Your instructions:
Nothing in the data should be altered when it is repeated in full.

+---+

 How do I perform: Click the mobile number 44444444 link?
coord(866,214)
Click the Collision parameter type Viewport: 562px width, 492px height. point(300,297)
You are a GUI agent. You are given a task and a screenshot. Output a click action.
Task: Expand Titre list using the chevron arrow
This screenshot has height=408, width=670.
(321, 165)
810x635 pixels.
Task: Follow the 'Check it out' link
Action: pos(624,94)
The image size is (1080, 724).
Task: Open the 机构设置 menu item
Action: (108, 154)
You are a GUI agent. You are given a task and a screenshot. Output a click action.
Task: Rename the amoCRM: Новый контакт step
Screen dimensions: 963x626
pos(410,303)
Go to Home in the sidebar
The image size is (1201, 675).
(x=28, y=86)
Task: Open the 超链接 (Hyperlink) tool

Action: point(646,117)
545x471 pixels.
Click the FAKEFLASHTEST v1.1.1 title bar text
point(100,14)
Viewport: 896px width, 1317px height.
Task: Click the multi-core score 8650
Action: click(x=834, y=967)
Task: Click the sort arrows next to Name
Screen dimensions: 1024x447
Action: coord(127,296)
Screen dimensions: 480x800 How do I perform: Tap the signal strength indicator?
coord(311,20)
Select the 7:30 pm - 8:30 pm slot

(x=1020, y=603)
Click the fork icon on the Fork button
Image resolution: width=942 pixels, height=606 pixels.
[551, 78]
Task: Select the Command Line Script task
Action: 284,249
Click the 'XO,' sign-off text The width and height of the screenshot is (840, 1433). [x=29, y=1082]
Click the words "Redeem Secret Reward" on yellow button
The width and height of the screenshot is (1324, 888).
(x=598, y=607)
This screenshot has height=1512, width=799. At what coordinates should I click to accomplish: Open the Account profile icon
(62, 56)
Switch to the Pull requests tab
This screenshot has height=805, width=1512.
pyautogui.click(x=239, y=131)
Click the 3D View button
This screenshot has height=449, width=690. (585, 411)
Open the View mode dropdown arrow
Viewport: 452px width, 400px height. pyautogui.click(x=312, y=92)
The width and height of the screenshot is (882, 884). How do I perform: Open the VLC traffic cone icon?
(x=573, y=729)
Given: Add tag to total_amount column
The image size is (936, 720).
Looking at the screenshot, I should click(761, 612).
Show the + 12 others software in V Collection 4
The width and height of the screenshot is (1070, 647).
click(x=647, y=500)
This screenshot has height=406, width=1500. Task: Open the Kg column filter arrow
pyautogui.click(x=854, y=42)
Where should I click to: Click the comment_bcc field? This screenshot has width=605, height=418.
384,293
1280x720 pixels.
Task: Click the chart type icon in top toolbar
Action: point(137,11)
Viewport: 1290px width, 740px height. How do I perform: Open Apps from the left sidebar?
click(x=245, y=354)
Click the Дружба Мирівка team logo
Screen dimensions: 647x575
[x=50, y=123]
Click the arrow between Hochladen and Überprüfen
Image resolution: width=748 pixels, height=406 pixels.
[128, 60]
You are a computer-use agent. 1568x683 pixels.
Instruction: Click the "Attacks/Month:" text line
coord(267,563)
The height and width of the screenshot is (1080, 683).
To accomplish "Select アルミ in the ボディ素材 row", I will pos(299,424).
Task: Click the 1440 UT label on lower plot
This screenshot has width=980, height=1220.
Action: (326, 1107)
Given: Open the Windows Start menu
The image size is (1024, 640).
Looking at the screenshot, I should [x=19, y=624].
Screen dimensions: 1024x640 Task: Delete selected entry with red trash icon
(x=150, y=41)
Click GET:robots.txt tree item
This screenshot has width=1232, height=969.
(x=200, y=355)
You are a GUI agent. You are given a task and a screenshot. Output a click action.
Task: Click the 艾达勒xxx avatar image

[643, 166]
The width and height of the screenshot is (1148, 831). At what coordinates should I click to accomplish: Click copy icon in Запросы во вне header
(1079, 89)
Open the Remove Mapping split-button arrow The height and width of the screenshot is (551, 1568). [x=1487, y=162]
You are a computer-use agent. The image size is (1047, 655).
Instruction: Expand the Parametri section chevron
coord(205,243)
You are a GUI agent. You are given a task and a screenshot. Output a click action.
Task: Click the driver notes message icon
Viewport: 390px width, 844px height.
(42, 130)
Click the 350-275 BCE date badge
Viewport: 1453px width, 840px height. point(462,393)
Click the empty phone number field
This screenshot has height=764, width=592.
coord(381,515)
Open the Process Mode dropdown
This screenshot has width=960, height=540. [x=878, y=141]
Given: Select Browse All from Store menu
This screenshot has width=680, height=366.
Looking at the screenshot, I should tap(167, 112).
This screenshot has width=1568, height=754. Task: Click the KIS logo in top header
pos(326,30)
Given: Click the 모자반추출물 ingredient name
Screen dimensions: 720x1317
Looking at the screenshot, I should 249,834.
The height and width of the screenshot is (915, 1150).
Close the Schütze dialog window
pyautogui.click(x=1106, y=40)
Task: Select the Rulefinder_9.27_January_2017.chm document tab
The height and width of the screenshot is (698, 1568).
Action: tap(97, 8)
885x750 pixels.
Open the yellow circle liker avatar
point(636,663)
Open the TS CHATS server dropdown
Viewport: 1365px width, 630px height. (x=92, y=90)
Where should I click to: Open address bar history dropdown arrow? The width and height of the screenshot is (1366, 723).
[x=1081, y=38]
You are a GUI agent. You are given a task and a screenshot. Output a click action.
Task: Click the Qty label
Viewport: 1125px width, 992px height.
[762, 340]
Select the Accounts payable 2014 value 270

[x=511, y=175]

+---+

Result:
 How do I perform: Click the mobile number 44444444 link?
coord(866,214)
Click the Collision parameter type Viewport: 562px width, 492px height. point(300,297)
You are a GUI agent. You are given a task and a screenshot. Output a click action.
Task: Expand Titre list using the chevron arrow
This screenshot has height=408, width=670.
(321, 165)
810x635 pixels.
Task: Follow the 'Check it out' link
Action: pos(624,94)
The image size is (1080, 724).
Task: Open the 机构设置 menu item
Action: (108, 154)
You are a GUI agent. You are given a task and a screenshot. Output a click action.
Task: Rename the amoCRM: Новый контакт step
Screen dimensions: 963x626
pos(410,303)
Go to Home in the sidebar
The image size is (1201, 675).
(x=28, y=86)
Task: Open the 超链接 (Hyperlink) tool

Action: point(646,117)
545x471 pixels.
Click the FAKEFLASHTEST v1.1.1 title bar text
point(100,14)
Viewport: 896px width, 1317px height.
Task: Click the multi-core score 8650
Action: click(x=834, y=967)
Task: Click the sort arrows next to Name
Screen dimensions: 1024x447
Action: coord(127,296)
Screen dimensions: 480x800 How do I perform: Tap the signal strength indicator?
coord(311,20)
Select the 7:30 pm - 8:30 pm slot

(x=1020, y=603)
Click the fork icon on the Fork button
Image resolution: width=942 pixels, height=606 pixels.
[551, 78]
Task: Select the Command Line Script task
Action: 284,249
Click the 'XO,' sign-off text The width and height of the screenshot is (840, 1433). [x=29, y=1082]
Click the words "Redeem Secret Reward" on yellow button
The width and height of the screenshot is (1324, 888).
(x=598, y=607)
This screenshot has height=1512, width=799. At what coordinates should I click to accomplish: Open the Account profile icon
(62, 56)
Switch to the Pull requests tab
This screenshot has height=805, width=1512.
pyautogui.click(x=239, y=131)
Click the 3D View button
This screenshot has height=449, width=690. (585, 411)
Open the View mode dropdown arrow
Viewport: 452px width, 400px height. pyautogui.click(x=312, y=92)
The width and height of the screenshot is (882, 884). How do I perform: Open the VLC traffic cone icon?
(x=573, y=729)
Given: Add tag to total_amount column
The image size is (936, 720).
Looking at the screenshot, I should click(761, 612).
Show the + 12 others software in V Collection 4
The width and height of the screenshot is (1070, 647).
click(x=647, y=500)
This screenshot has height=406, width=1500. Task: Open the Kg column filter arrow
pyautogui.click(x=854, y=42)
Where should I click to: Click the comment_bcc field? This screenshot has width=605, height=418.
384,293
1280x720 pixels.
Task: Click the chart type icon in top toolbar
Action: point(137,11)
Viewport: 1290px width, 740px height. How do I perform: Open Apps from the left sidebar?
click(x=245, y=354)
Click the Дружба Мирівка team logo
Screen dimensions: 647x575
[x=50, y=123]
Click the arrow between Hochladen and Überprüfen
Image resolution: width=748 pixels, height=406 pixels.
[128, 60]
You are a computer-use agent. 1568x683 pixels.
Instruction: Click the "Attacks/Month:" text line
coord(267,563)
The height and width of the screenshot is (1080, 683).
To accomplish "Select アルミ in the ボディ素材 row", I will pos(299,424).
Task: Click the 1440 UT label on lower plot
This screenshot has width=980, height=1220.
Action: (326, 1107)
Given: Open the Windows Start menu
The image size is (1024, 640).
Looking at the screenshot, I should [x=19, y=624].
Screen dimensions: 1024x640 Task: Delete selected entry with red trash icon
(x=150, y=41)
Click GET:robots.txt tree item
This screenshot has width=1232, height=969.
(x=200, y=355)
You are a GUI agent. You are given a task and a screenshot. Output a click action.
Task: Click the 艾达勒xxx avatar image

[643, 166]
The width and height of the screenshot is (1148, 831). At what coordinates should I click to accomplish: Click copy icon in Запросы во вне header
(1079, 89)
Open the Remove Mapping split-button arrow The height and width of the screenshot is (551, 1568). [x=1487, y=162]
You are a computer-use agent. The image size is (1047, 655).
Instruction: Expand the Parametri section chevron
coord(205,243)
You are a GUI agent. You are given a task and a screenshot. Output a click action.
Task: Click the driver notes message icon
Viewport: 390px width, 844px height.
(42, 130)
Click the 350-275 BCE date badge
Viewport: 1453px width, 840px height. point(462,393)
Click the empty phone number field
This screenshot has height=764, width=592.
coord(381,515)
Open the Process Mode dropdown
This screenshot has width=960, height=540. [x=878, y=141]
Given: Select Browse All from Store menu
This screenshot has width=680, height=366.
Looking at the screenshot, I should tap(167, 112).
This screenshot has width=1568, height=754. Task: Click the KIS logo in top header
pos(326,30)
Given: Click the 모자반추출물 ingredient name
Screen dimensions: 720x1317
Looking at the screenshot, I should 249,834.
The height and width of the screenshot is (915, 1150).
Close the Schütze dialog window
pyautogui.click(x=1106, y=40)
Task: Select the Rulefinder_9.27_January_2017.chm document tab
The height and width of the screenshot is (698, 1568).
Action: tap(97, 8)
885x750 pixels.
Open the yellow circle liker avatar
point(636,663)
Open the TS CHATS server dropdown
Viewport: 1365px width, 630px height. (x=92, y=90)
Where should I click to: Open address bar history dropdown arrow? The width and height of the screenshot is (1366, 723).
[x=1081, y=38]
You are a GUI agent. You are given a task and a screenshot. Output a click action.
Task: Click the Qty label
Viewport: 1125px width, 992px height.
[762, 340]
Select the Accounts payable 2014 value 270

[x=511, y=175]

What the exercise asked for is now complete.